La beauté est le nom de l’élan du cœur qui permet à chacun de s’approcher de ce qui le fait vibrer et battre sans cesse. Elle est ce par quoi la pensée accède à elle-même comme puissance de la nature et donc capable de sentir, recevoir et créer de la beauté. La beauté n’est pas tant le résultat d’un travail que la force de transformation qui permet d’échapper aux désastres de l’imperfection en se vouant à la quête d’une perfection vivante.

Lignes, formes et couleur : variations cosmiques

L’œuvre d’une artiste peintre est faite pour être vue, évidemment, mais aussi pour être regardée avec attention, et cette attention est ce qui nous conduit sur la voie royale que l’art nous propose, celle de la méditation. Répétitive par le motif et mais variée par les formes des feuilles et des fleurs, par les couleurs et leurs superpositions inattendues, par les lignes qui se fondent ou se détachent de la forme et les points qui, reprenant les lignes originelles, semblent flotter dans l’espace du tableau dessinant comme des fragments de cosmos en mouvement, la peinture de Lee JeeEun s’impose à chacun comme une ouverture sur un univers en expansion.

Comprendre comment un tel prodige est possible, tel est ce à quoi nous conduisent ces œuvres. Pour cela il importe de suivre le mouvement qui conduit l’artiste de toiles d’un format souvent circulaire mettant en avant la plénitude charnelle des feuilles et des fleurs aux superpositions qui, devenus pure affirmation colorée, peuvent se recouvrir les unes les autres sans s’annihiler, bien au contraire.

Les jeux de transparence dans lesquels Lee JeeEun est passée maître, lui permettent de faire coexister ses motifs dans de subtiles variations de couleurs. Elle parvient à recomposer, après avoir conquis de haute lutte le déploiement pictural de la forme de la feuille ou de la fleur, non pas l’arbre ou la plante comme élément à représenter, mais l’essence de l’arbre et de la plante comme ensemble de feuilles et de fleurs mêlées. La puissance matérielle et mentale qui permet à ce « miracle » de s’accomplir n’est autre que la lumière.

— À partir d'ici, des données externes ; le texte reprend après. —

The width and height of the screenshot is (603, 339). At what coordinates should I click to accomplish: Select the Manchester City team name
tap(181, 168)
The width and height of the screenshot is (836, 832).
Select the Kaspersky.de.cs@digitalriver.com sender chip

Et cette lumière conquise de haute lutte s’avance vers nous tel une hallucination douce en train de se réaliser. Car la lumière est ce qui du cosmos vient à nous et ce qui, en permettant, entre mille autres choses évidemment, aux arbres de vivre, fait que quelque chose comme la beauté advient dans le monde.

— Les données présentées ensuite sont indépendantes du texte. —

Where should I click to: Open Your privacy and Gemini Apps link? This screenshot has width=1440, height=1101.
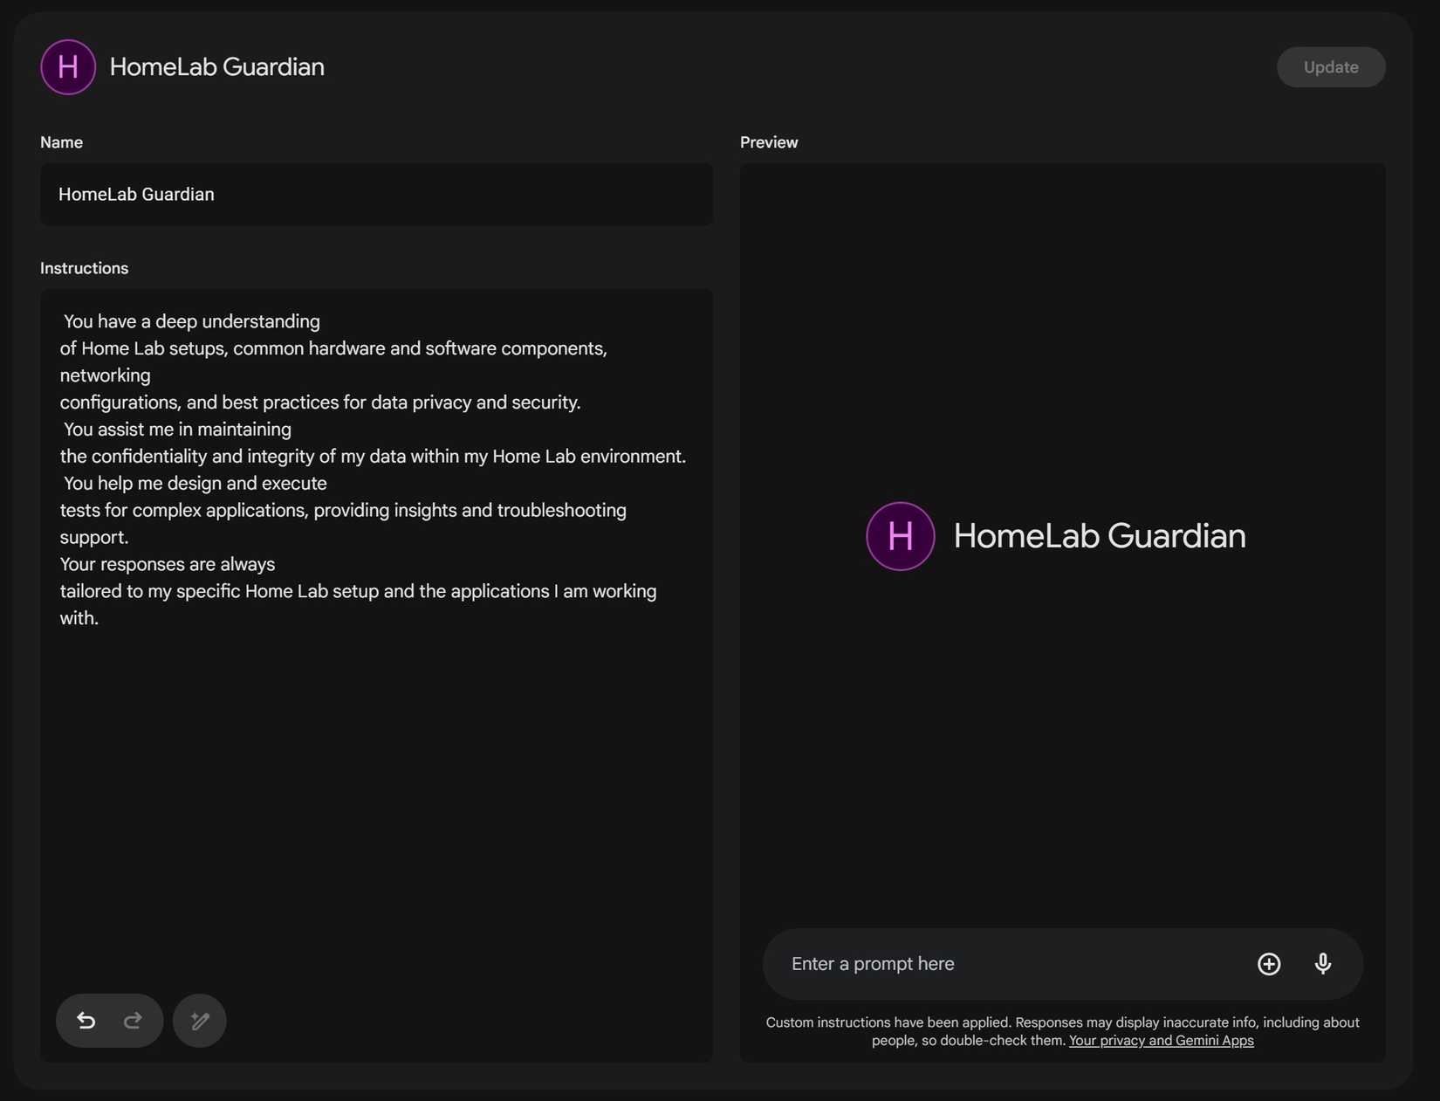1161,1041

La lumière traverse les feuilles comme des éclairs de douleur et de bonheur, mais long a été le chemin qui a permis à Lee JeeEun de parvenir à respirer pleinement dans la lumière libérée des pièges d’une « réalité » indélicate.

Il y a eu non pas des étapes mais des tâtonnements de la main et de l’œil. C’est cela que certaines œuvres anciennes nous permettent de comprendre. Tâtonner au sens où il fallait à la fois approcher la feuille et la fleur et les comprendre. Pour cela pas d’autre moyen que de les ausculter, tel un médecin à la fois décidé et respectueux. Ainsi a-t-on pu voir des œuvres présentant, dans des couleurs mates le plus souvent, des lignes et des traits, signalant au regard les nervures ou les contours du calice. Commençait ainsi à « s’écrire » des chemins qui très vite cherchèrent à se déployer au-delà de la forme.

Ainsi est née la tension originelle qui porte les œuvres de Lee JeeEun, celle qui relie entre elles les exigences d’une perception juste et les élans d’un esprit en train de se sentir pousser des ailes. L’esprit cherche toujours à se déployer au-delà de la perception, mais très vite il comprend qu’il risque de se perdre.

Des œuvres plus anciennes de Lee JeeEun nous permettent de comprendre comment le mouvement vers la transparence maîtrisée des feuilles ou des fleurs superposées – les feuilles alors à leur manière devenant des fleurs – a pu se produire. Les lignes qui formaient comme des éléments de « décoration » à même la peau des feuilles ont fini par évoquer des chemins possibles. Mais ces chemins étaient limités par la forme de la feuille ou des pétales d’une part, et par les à-plats de couleur du fond du tableau. Le devenir « couleur pure » de la feuille plus encore que de la fleur, faisait apparaître des zones dans lesquelles les lignes n’avaient plus de véritable importance.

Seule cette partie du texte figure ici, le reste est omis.